While he did announce the Federal Reserve will end its second round of quantitative easing on schedule, Fed Chairman Ben Bernanke admitted that inflation will rise, which was the fear of those who criticized the program in the first place.

CNBC reports:

In his first regular news conference, Federal Reserve Chairman Ben Bernanke said the central bank was continuing its stimulus policy because it was projecting slower growth in the economy with only a modest uptick in inflation.

Wednesday’s event marks the first regularly scheduled news conference by a Fed chairman in the central bank’s 97-year history.

The Fed cut its growth estimate for 2011 to between 3.1 percent and 3.3 percent from a January forecast of 3.4 percent to 3.9 percent.

The Fed also raised its estimate of inflation this year to a range of 2.1 percent to 2.8 percent, taking into account a recent surge in oil prices. However, it bumped its core inflation forecasts only marginally to a 1.3 percent to 1.6 percent range.

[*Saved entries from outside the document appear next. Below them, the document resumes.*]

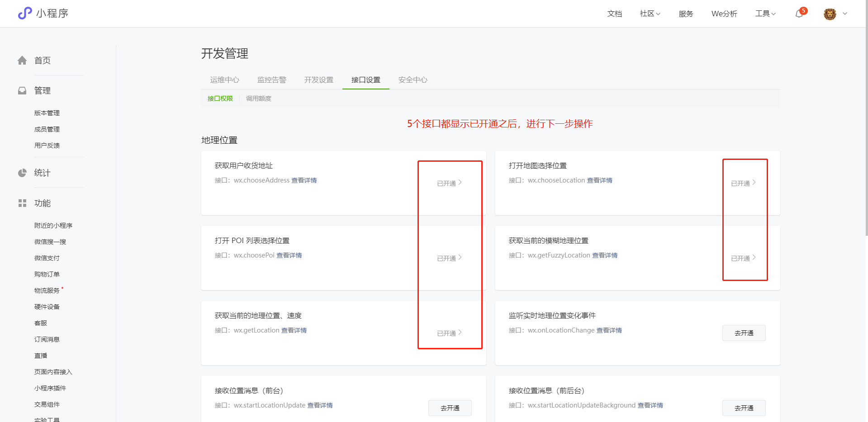Click 去开通 for wx.onLocationChange
The height and width of the screenshot is (422, 868).
744,333
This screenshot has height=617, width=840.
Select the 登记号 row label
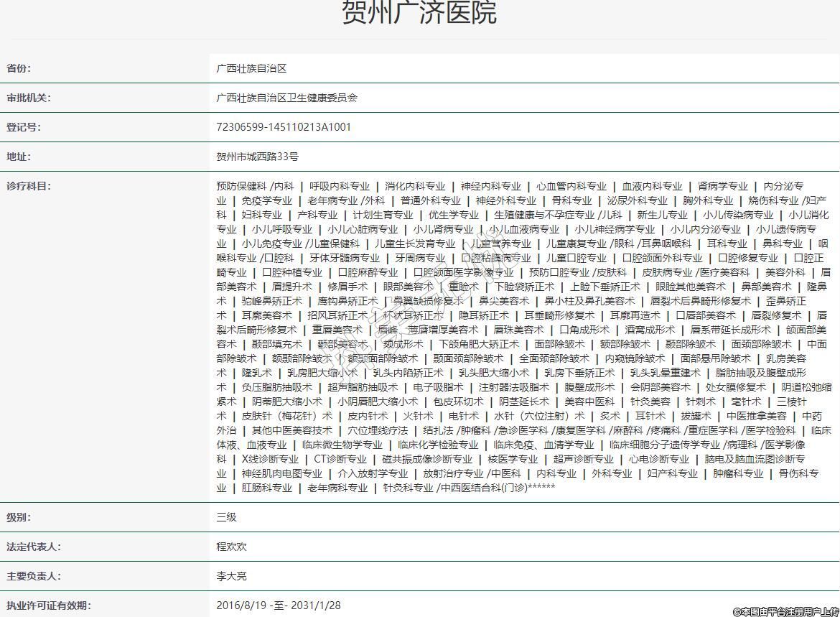tap(24, 127)

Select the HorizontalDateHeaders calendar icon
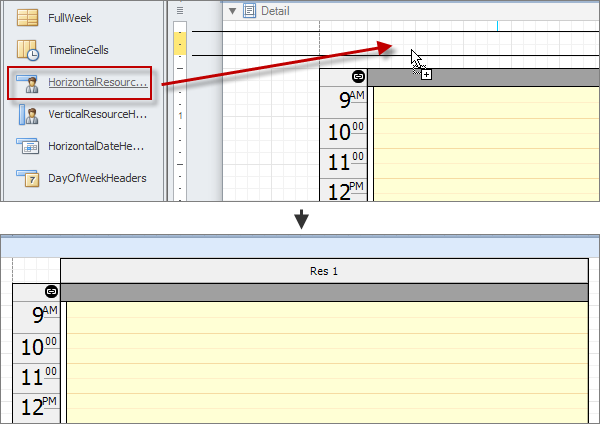click(x=28, y=146)
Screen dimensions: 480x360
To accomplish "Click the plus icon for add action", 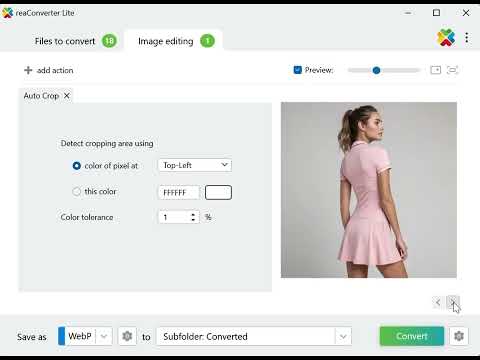I will 28,70.
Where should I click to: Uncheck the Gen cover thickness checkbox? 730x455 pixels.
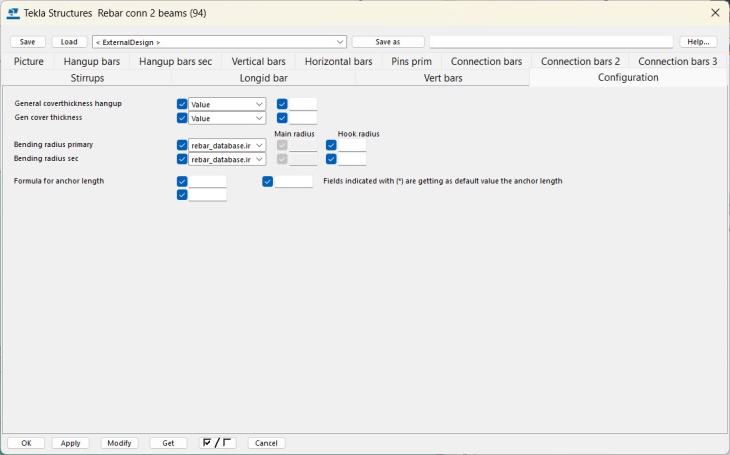182,118
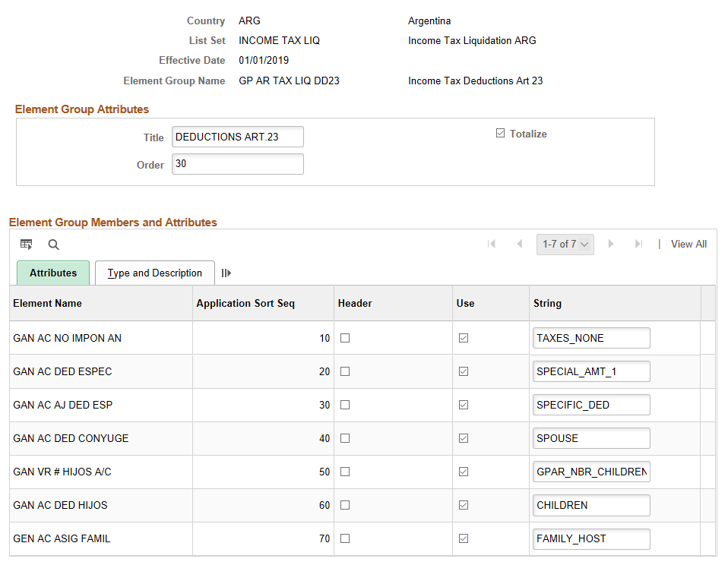This screenshot has height=565, width=728.
Task: Open the grid personalize icon
Action: click(26, 244)
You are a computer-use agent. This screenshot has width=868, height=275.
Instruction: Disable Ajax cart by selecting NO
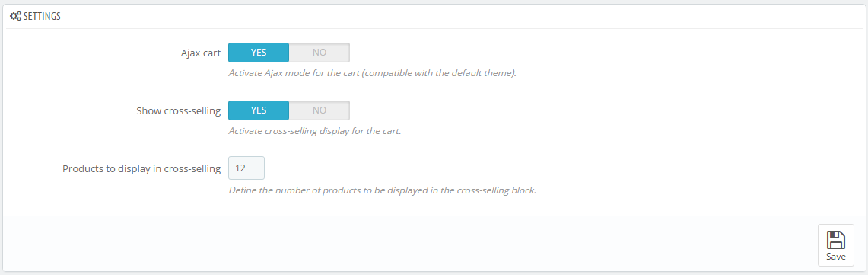point(320,53)
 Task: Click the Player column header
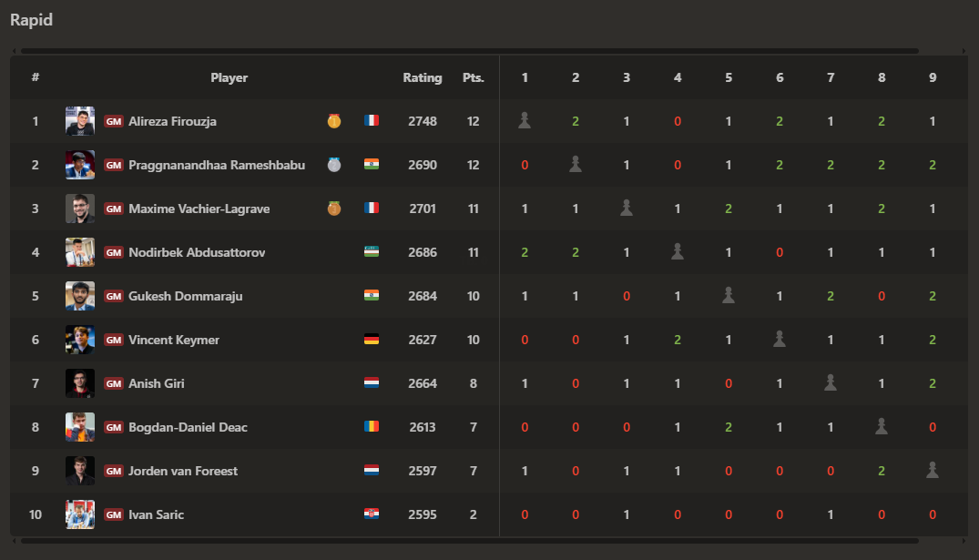tap(229, 78)
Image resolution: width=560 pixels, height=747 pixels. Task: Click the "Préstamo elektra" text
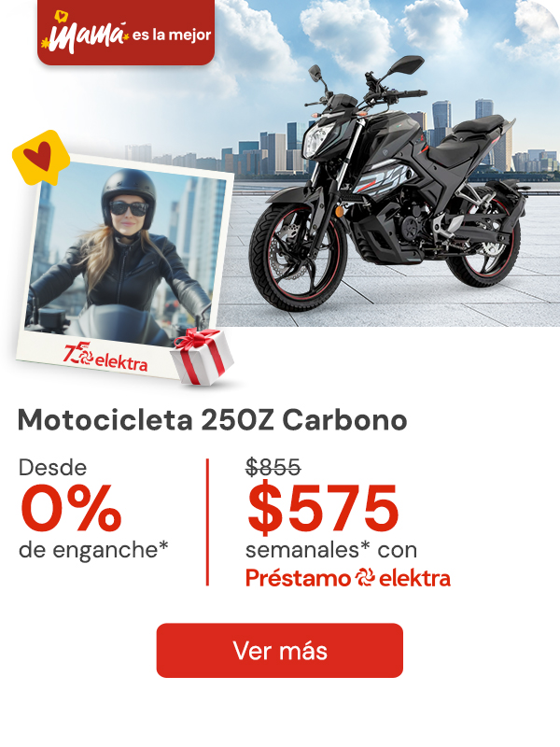tap(348, 578)
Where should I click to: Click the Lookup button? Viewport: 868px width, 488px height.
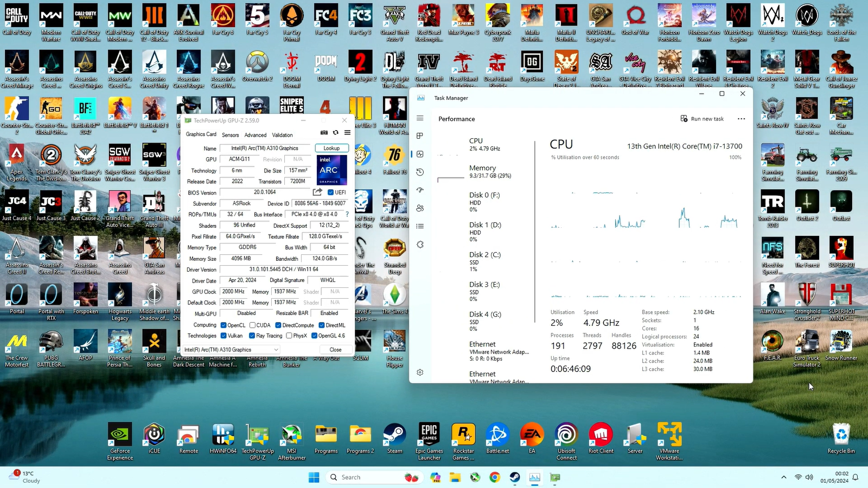pyautogui.click(x=331, y=148)
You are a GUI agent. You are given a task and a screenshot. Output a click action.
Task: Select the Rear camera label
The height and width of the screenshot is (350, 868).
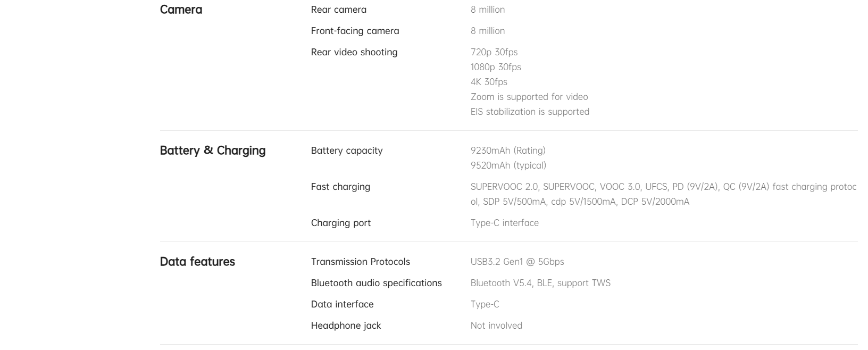(x=338, y=10)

That’s a much different picture than the Associated Press decided to paint:

The Fed downplayed inflation risks. It acknowledged a spike in oil prices, but concluded that the pickup in inflation will be temporary.

Fed Chairman Ben Bernanke spoke at a historic news conference after the meeting. It was the first time in the Fed’s 98-year history that a chairman has begun holding regular sessions with reporters.

Bernanke said Fed officials expect the moderate economic recovery to continue after weak growth in the first three months of the year.